We were whisked from dreamland into the confusion of the custom-house. Meekly as possible, we suffered the high-handed tactics of the revenue officers. These new Cuban officials, who used to be flunkeys in the household of Spain, with their new freedom and their new uniforms, are arrogant. Some day, if he has not already done so, an American chap, with more valor than discretion, is going to jail for hitting one of them.

It is a land of mañana, these being the headquarters. You can do anything to-morrow. All you can do to-day is to fume and go up to the Prado, where there is a good street eating store, and get acquainted with café con leche. Every addition to our list of Cuban acquaintances added further proof of the impassability of the Cuban interior. It is easy to be bold before the battle. We felt as bold as Moro Castle looked across the bay, when we drove around the beautiful shore drive toward Camp Columbia and for a wild, hilarious rush out on the wonderful San Cristobal road. We rushed back again to Havana because we were eager to tackle the impossible.

Two native sugar planters, who had grown white haired in middle Cuba, were introduced to us at the Hotel Pasaje, as conclusive evidence that we were venturing on a dangerous and incredible journey. We listened to them while we changed our northern garb for clothes more suitable to the task ahead of us. At the local garage, we engaged an interpreter, commonly known as “Cuba.” He had had some experience as a chauffeur and was the only person we could find who seemed to think there might be a chance of getting beyond the eastern limits of the city. The proprietor of the garage cheerfully assured us that we would never reach Matanzas.

So we left Havana.

Driving on the boulevard which sweeps around the harbor, it was incredible that the ending should be a great desert of broken rock. We did not speculate on the future, but were satisfied to rush over the undulating macadam, rolling up an immense funnel of white dust which spread clear to the tops of the regal palms along the roadside.
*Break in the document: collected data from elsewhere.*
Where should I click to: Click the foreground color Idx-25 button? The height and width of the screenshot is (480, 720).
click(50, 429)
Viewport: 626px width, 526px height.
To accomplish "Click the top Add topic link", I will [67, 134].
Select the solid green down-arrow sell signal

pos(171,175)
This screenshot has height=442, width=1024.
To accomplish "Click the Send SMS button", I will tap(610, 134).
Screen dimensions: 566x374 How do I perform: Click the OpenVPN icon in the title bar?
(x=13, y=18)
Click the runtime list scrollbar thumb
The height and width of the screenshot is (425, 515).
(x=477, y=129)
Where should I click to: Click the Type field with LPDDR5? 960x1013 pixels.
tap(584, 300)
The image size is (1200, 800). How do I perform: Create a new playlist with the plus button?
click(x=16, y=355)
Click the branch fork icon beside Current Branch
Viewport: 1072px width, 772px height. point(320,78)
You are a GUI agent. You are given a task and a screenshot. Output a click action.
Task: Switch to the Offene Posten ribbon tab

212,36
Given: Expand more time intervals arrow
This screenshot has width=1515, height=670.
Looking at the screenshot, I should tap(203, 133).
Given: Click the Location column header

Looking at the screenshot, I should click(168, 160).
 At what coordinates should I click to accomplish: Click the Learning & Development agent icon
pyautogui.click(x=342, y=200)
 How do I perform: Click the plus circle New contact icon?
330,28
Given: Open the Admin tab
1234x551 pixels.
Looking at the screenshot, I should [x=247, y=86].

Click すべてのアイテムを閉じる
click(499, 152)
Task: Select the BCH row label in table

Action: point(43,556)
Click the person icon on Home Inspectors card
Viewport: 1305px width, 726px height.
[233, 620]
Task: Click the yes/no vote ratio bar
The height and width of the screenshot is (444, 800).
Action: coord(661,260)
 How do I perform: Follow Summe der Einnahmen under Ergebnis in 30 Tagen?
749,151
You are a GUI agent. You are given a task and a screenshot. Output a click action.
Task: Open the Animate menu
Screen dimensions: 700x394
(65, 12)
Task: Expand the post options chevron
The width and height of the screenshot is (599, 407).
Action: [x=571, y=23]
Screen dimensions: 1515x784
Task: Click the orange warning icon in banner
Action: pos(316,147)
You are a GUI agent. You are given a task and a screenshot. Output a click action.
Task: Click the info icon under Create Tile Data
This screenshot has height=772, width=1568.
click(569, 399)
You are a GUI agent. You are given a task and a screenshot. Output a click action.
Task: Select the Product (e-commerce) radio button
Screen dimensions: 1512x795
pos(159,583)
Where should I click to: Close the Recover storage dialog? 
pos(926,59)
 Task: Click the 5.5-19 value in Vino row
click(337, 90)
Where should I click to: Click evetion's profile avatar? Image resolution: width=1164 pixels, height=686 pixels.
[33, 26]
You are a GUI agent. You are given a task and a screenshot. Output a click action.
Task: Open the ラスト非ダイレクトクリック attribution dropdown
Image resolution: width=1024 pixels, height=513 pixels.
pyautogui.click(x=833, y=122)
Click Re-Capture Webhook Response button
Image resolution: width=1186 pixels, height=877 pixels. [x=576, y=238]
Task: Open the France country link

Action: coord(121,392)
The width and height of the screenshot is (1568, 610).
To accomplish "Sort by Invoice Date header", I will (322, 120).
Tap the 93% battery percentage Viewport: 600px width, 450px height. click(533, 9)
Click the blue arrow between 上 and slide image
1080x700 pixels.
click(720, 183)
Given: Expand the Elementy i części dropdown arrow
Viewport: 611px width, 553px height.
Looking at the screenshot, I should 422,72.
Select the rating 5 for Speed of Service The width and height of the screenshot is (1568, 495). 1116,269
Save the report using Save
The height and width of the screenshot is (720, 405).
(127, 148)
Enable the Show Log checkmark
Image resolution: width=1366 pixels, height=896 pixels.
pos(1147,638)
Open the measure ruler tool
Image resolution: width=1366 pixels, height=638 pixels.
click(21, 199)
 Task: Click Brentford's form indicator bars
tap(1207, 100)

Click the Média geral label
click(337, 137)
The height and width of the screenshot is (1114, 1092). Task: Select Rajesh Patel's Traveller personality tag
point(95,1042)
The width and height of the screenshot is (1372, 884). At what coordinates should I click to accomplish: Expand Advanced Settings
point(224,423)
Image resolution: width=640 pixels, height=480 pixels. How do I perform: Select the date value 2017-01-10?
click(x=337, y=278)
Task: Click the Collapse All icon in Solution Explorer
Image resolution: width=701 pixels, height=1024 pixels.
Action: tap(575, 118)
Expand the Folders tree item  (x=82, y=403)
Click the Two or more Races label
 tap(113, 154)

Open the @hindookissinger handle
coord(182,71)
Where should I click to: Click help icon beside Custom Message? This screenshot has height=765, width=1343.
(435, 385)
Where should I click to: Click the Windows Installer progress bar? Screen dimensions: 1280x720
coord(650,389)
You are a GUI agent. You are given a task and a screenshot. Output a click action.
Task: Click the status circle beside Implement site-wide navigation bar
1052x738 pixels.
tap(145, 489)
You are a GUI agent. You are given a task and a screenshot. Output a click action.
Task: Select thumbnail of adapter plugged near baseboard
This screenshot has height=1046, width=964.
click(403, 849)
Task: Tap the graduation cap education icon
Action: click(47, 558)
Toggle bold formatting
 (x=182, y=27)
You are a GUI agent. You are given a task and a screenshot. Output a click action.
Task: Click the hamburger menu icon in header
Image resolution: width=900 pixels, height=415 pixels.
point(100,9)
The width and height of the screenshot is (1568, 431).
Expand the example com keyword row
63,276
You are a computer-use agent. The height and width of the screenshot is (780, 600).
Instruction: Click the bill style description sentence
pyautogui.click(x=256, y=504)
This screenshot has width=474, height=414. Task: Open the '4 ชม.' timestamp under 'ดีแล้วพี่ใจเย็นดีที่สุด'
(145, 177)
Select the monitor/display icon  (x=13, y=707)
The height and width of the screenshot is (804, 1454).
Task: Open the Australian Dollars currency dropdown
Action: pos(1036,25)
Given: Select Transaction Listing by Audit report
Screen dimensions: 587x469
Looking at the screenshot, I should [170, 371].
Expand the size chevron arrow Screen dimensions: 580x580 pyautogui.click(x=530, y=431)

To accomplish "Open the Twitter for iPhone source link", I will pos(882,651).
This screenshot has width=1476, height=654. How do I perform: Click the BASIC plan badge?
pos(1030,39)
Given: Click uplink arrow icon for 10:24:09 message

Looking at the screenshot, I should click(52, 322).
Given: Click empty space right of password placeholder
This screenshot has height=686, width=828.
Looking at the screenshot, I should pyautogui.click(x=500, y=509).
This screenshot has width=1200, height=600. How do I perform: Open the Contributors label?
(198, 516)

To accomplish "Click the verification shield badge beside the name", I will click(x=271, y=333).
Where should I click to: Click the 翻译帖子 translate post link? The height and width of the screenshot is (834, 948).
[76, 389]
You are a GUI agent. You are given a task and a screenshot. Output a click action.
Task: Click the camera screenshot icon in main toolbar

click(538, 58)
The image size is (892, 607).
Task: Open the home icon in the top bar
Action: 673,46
Our future was hidden by the hills in front of us. We did not care. It was enough, just to dash at racing speed past little scarlet Edens among the bright flambollan flowers, where the silver-tongued moscareta warbled his southern song behind the leaves of the spreading laurel and the merry tomequin answered from the majestic ceiba. It was enough, just to fly past palm-thatched huts and wave at the insular urchins who, partly curious and partly fearful, were half-hidden in the doorways. It was enough, just to watch the little speck on the far hillside become a bold, commanding block-house as we raced toward it. Block-houses are still popular in Cuba. One meets up with a block-house on almost any hillside, whether or not there is any apparent habitation in the region.

A few miles and it all ended. The boulevard became merely a long stretch of rough white stones—a new generation of road in the making—level and almost straight, but with no surface over the jagged rocks and no bridges over the many streams. So we drove, part of the time over the rocks and part of the time in the rut-worn gully below. It was hard going, but not impossible. Anyway, it did not last long because this particular road ceased entirely. We were in the middle of Cuba.

A mere path straggled over and among the hills and was lost in the great patches of native rock. We began to take the country seriously. Trepidation mingled with curiosity. Once in a while a good sort of winding dirt road gave promise of speed, only to change, like a dissolving lantern slide, to a staggering trail over the rocks or between them. The stones increased in number and in size. Each occasional break in the bumping, swaying, swinging, car-racking, tire-tearing progress became shorter. We forgot the stately palms, the queer huts, and the beautiful red flowers. We did not even hear the evening song of the many birds.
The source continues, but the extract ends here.